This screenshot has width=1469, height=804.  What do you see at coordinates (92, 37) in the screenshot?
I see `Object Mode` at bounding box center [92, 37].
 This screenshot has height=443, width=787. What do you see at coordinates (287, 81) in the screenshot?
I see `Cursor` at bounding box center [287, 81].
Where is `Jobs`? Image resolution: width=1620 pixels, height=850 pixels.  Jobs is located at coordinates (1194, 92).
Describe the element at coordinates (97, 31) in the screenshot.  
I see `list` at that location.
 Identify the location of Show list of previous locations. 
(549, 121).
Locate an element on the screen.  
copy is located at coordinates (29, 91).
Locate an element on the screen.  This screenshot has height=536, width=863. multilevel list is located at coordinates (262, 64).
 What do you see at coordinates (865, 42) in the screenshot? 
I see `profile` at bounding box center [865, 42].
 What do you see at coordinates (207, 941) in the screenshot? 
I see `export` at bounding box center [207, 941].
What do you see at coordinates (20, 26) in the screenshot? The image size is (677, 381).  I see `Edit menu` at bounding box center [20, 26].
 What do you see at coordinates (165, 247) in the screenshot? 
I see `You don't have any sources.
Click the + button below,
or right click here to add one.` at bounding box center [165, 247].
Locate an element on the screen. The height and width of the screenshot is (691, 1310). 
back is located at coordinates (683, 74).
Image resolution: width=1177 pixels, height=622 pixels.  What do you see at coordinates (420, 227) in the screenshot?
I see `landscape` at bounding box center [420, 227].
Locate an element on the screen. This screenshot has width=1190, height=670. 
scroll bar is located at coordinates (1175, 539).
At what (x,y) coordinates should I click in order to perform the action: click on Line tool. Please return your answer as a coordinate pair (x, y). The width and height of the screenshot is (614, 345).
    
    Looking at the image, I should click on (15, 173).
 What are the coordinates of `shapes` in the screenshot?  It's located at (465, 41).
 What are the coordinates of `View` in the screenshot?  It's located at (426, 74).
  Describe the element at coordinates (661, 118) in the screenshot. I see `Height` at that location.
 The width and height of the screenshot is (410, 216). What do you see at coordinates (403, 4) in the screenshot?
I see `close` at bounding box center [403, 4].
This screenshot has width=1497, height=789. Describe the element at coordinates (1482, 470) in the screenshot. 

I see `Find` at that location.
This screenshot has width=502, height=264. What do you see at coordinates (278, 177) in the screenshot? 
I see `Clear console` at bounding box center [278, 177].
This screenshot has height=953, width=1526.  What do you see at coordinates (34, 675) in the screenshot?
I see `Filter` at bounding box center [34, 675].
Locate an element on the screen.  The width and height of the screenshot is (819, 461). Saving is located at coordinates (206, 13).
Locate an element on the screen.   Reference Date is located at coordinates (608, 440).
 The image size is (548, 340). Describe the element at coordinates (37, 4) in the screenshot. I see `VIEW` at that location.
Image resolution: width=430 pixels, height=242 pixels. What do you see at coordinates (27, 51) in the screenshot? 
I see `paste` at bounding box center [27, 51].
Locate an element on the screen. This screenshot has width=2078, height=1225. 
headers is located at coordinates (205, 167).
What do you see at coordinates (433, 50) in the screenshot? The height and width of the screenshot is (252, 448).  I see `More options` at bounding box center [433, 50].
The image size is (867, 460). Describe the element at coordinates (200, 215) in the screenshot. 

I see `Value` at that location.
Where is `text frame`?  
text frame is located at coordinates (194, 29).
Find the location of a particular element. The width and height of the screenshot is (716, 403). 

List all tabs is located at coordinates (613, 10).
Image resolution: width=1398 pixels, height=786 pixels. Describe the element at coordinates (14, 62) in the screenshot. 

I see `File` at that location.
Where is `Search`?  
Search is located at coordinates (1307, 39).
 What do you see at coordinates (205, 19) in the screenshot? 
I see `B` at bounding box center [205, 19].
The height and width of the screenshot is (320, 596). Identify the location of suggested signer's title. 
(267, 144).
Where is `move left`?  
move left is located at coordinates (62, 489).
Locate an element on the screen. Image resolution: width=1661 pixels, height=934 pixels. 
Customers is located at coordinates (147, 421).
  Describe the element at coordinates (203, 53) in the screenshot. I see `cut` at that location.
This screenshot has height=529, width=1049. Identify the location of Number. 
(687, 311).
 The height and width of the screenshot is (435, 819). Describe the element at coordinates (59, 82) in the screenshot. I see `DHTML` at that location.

■ ■ ■ ■

TASK GOAL = Can you copy out every one of the rows above word for word, without changing anything?

IN RESPONSE =
This screenshot has width=1469, height=804.  What do you see at coordinates (92, 37) in the screenshot?
I see `Object Mode` at bounding box center [92, 37].
 This screenshot has height=443, width=787. What do you see at coordinates (287, 81) in the screenshot?
I see `Cursor` at bounding box center [287, 81].
Where is `Jobs`? Image resolution: width=1620 pixels, height=850 pixels.  Jobs is located at coordinates (1194, 92).
Describe the element at coordinates (97, 31) in the screenshot.  
I see `list` at that location.
 Identify the location of Show list of previous locations. 
(549, 121).
Locate an element on the screen.  
copy is located at coordinates (29, 91).
Locate an element on the screen.  This screenshot has height=536, width=863. multilevel list is located at coordinates (262, 64).
 What do you see at coordinates (865, 42) in the screenshot? 
I see `profile` at bounding box center [865, 42].
 What do you see at coordinates (207, 941) in the screenshot? 
I see `export` at bounding box center [207, 941].
What do you see at coordinates (20, 26) in the screenshot? The image size is (677, 381).  I see `Edit menu` at bounding box center [20, 26].
 What do you see at coordinates (165, 247) in the screenshot? 
I see `You don't have any sources.
Click the + button below,
or right click here to add one.` at bounding box center [165, 247].
Locate an element on the screen. The height and width of the screenshot is (691, 1310). 
back is located at coordinates (683, 74).
Image resolution: width=1177 pixels, height=622 pixels.  What do you see at coordinates (420, 227) in the screenshot?
I see `landscape` at bounding box center [420, 227].
Locate an element on the screen. This screenshot has width=1190, height=670. 
scroll bar is located at coordinates (1175, 539).
At what (x,y) coordinates should I click in order to perform the action: click on Line tool. Please return your answer as a coordinate pair (x, y). The width and height of the screenshot is (614, 345).
    
    Looking at the image, I should click on (15, 173).
 What are the coordinates of `shapes` in the screenshot?  It's located at (465, 41).
 What are the coordinates of `View` in the screenshot?  It's located at (426, 74).
  Describe the element at coordinates (661, 118) in the screenshot. I see `Height` at that location.
 The width and height of the screenshot is (410, 216). What do you see at coordinates (403, 4) in the screenshot?
I see `close` at bounding box center [403, 4].
This screenshot has width=1497, height=789. Describe the element at coordinates (1482, 470) in the screenshot. 

I see `Find` at that location.
This screenshot has width=502, height=264. What do you see at coordinates (278, 177) in the screenshot? 
I see `Clear console` at bounding box center [278, 177].
This screenshot has height=953, width=1526.  What do you see at coordinates (34, 675) in the screenshot?
I see `Filter` at bounding box center [34, 675].
Locate an element on the screen.  The width and height of the screenshot is (819, 461). Saving is located at coordinates (206, 13).
Locate an element on the screen.   Reference Date is located at coordinates (608, 440).
 The image size is (548, 340). Describe the element at coordinates (37, 4) in the screenshot. I see `VIEW` at that location.
Image resolution: width=430 pixels, height=242 pixels. What do you see at coordinates (27, 51) in the screenshot? 
I see `paste` at bounding box center [27, 51].
Locate an element on the screen. This screenshot has width=2078, height=1225. 
headers is located at coordinates (205, 167).
What do you see at coordinates (433, 50) in the screenshot? The height and width of the screenshot is (252, 448).  I see `More options` at bounding box center [433, 50].
The image size is (867, 460). Describe the element at coordinates (200, 215) in the screenshot. 

I see `Value` at that location.
Where is `text frame`?  
text frame is located at coordinates (194, 29).
Find the location of a particular element. The width and height of the screenshot is (716, 403). 

List all tabs is located at coordinates (613, 10).
Image resolution: width=1398 pixels, height=786 pixels. Describe the element at coordinates (14, 62) in the screenshot. 

I see `File` at that location.
Where is `Search`?  
Search is located at coordinates (1307, 39).
 What do you see at coordinates (205, 19) in the screenshot? 
I see `B` at bounding box center [205, 19].
The height and width of the screenshot is (320, 596). Identify the location of suggested signer's title. 
(267, 144).
Where is `move left`?  
move left is located at coordinates (62, 489).
Locate an element on the screen. Image resolution: width=1661 pixels, height=934 pixels. 
Customers is located at coordinates (147, 421).
  Describe the element at coordinates (203, 53) in the screenshot. I see `cut` at that location.
This screenshot has height=529, width=1049. Identify the location of Number. 
(687, 311).
 The height and width of the screenshot is (435, 819). Describe the element at coordinates (59, 82) in the screenshot. I see `DHTML` at that location.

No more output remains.